- ASSIGNMENT 1 -
In the drought essay below, rewrite the part from "Now in 2021, our" to "hit the ground.", changing "garden" to "orchard".
- ASSIGNMENT 2 -
According to the drought essay below, how far downstream was the pump moved?

After weeks of smoke-filled air blowing in from uncontrolled wildfires scattered across the U.S. and Canada, and worrisome news reports of falling water levels at western reservoirs that supply places like Las Vegas and Los Angeles, most of us don’t need convincing that things are getting a little scary. Even Minnesota, famous for its bountiful stores of fresh water, is feeling the pinch. Nearly 75 percent of our state is suffering with severe drought conditions. How long can these weather extremes go on? Well, some weather experts are suggesting this could become our “new normal”. If that’s true, we may want to start taking the warning signs more seriously.
I scan my surroundings as a daily habit, noticing anything out of the ordinary in my little piece of heaven. Visible signs of our dwindling water resources are becoming more evident everywhere I look. For example, I enjoy mushroom hunting and normally make frequent visits to my tried and true locations. This year, none of them have produced a single ‘shroom due to the lack of any cool, rainy weather. I’ve noticed changes among stands of aspen and balsam fir. This week, while driving south on Highway 53 from Cook toward Virginia, the rock ridge that I call “Idington Pass”, was a mosaic of variegated dull green and brown, the unmistakeable look of drought-stressed trees. I recall the stories about northern Minnesota in 1976-77, when the leafless landscape looked like November in July due to extremely dry weather, part of another nationwide drought.
Now in 2021, our creek has been dry since the first of July. The nearby beaver dam that had grown to the size of a small lake, is now a small puddle. And there are no beavers in sight. We’ve moved the pump that waters our garden from there to a spot 800 feet downstream where some water still stands. Despite our efforts to conserve, that precious moisture sometimes seems to evaporate before it can even hit the ground.
One day last week, while wrapping up an early morning phone call, the view outside my window began to darken. I thought it was just another day of thick smoke. But minutes later, I realized a storm was moving in with that heavy pall of darkness that usually bodes something big! Then the rain came. Monstrous drops in a heavy downpour! Impulsively, I ran outside, lifted my arms in the air and yes, hooped up a storm — a spontaneous gesture of elation and relief. I stood there in sheer delight, just letting myself be thoroughly drenched. In that moment I knew, way down, deep inside, just how precious water really is!

- SUPPLIED DATA -

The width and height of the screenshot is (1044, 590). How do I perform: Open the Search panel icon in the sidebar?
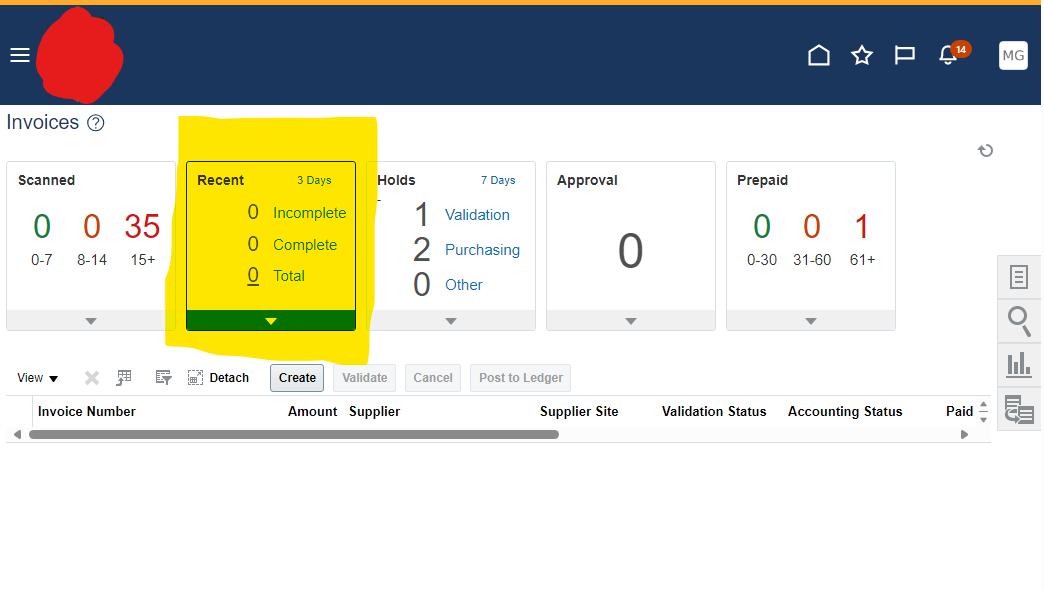click(1019, 321)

- REPLY 1 -
Now in 2021, our creek has been dry since the first of July. The nearby beaver dam that had grown to the size of a small lake, is now a small puddle. And there are no beavers in sight. We’ve moved the pump that waters our orchard from there to a spot 800 feet downstream where some water still stands. Despite our efforts to conserve, that precious moisture sometimes seems to evaporate before it can even hit the ground.

- REPLY 2 -
800 feet downstream